では、機械設計エンジニアにはどのような人が向いているのでしょうか。その特徴を7つ紹介します。

1.機械に関心がある

機械に関心が高い人は、機械設計エンジニアに向いているかもしれません。

機械設計エンジニアの仕事は、機械の「動く仕組み」を作る技術といえます。どのような動きを行わせるのか、そのためにどんな構造や機構にするかなどを考えるのです。

さらに、機械を組み立てるなど、機械に触れる場面も多いです。ですので、機械自体に興味があり、機械の動きの作り方、構造や設計を考えることが好きな人に向いているでしょう。機械に関心が高ければ、既存の機械の問題点を見つけ出すこともできるでしょうし、より良い機械を生み出すことができるかもしれません。

2.理系分野が得意

学生時の勉強において、理系分野が得意だったという人は機械設計エンジニアに向いている可能性があります。

機械設計エンジニアは、材料力学・機械力学・流体力学・熱力学の4力学や制御工学、熱力学、電気・電子の知識など多くの理系分野の知識が必要になります。こういった分野では物理的、数学的な計算が必須ですし、設計においても計算が必要になります。大学や高専などで高度な物理や数学を学んでいると、業務でも活かすことができるはずです。

だからこそ、理系教科が得意な人は機械設計エンジニアに向いているでしょう。

3.モノづくりが好き

モノづくりが好きな人も機械設計エンジニアに向いています。
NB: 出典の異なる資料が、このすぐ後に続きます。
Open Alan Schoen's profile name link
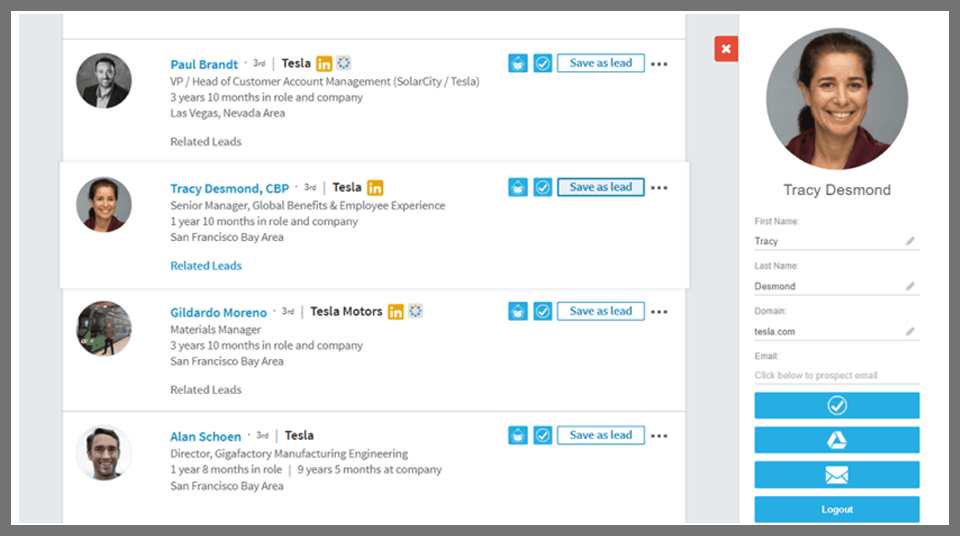The height and width of the screenshot is (536, 960). pyautogui.click(x=205, y=437)
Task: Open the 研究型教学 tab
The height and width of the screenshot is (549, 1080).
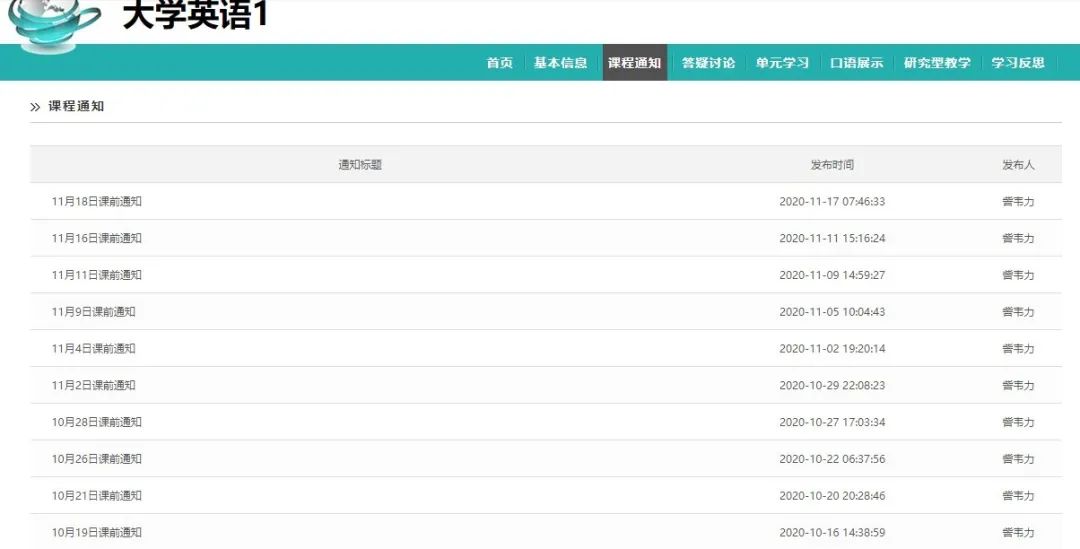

機械設計エンジニアは自身の設計で機械を作っていくことになります。ふだんから工作などモノを作ることに楽しさを感じる人は機械設計エンジニアに適性があるでしょう。

また、自身が作り出したモノが世の中で利用されるのを見ることができるのも、モノづくりの仕事の良さです。自分が作ったもので人の役に立ちたいという気持ちが強い人も向いているといえるでしょう。

機械の設計、製造には多くの人が関わるので、チームでモノを作りあげることになります。多くの人と協力して、自分ひとりでは作れない大きなモノを作り上げるという経験からは、なにものにも代えがたい達成感を味わうことができるでしょう。

4.コツコツとした作業が得意

コツコツと地道に作業を積み重ねていくことが得意な人も、機械設計エンジニアに向いていると考えられます。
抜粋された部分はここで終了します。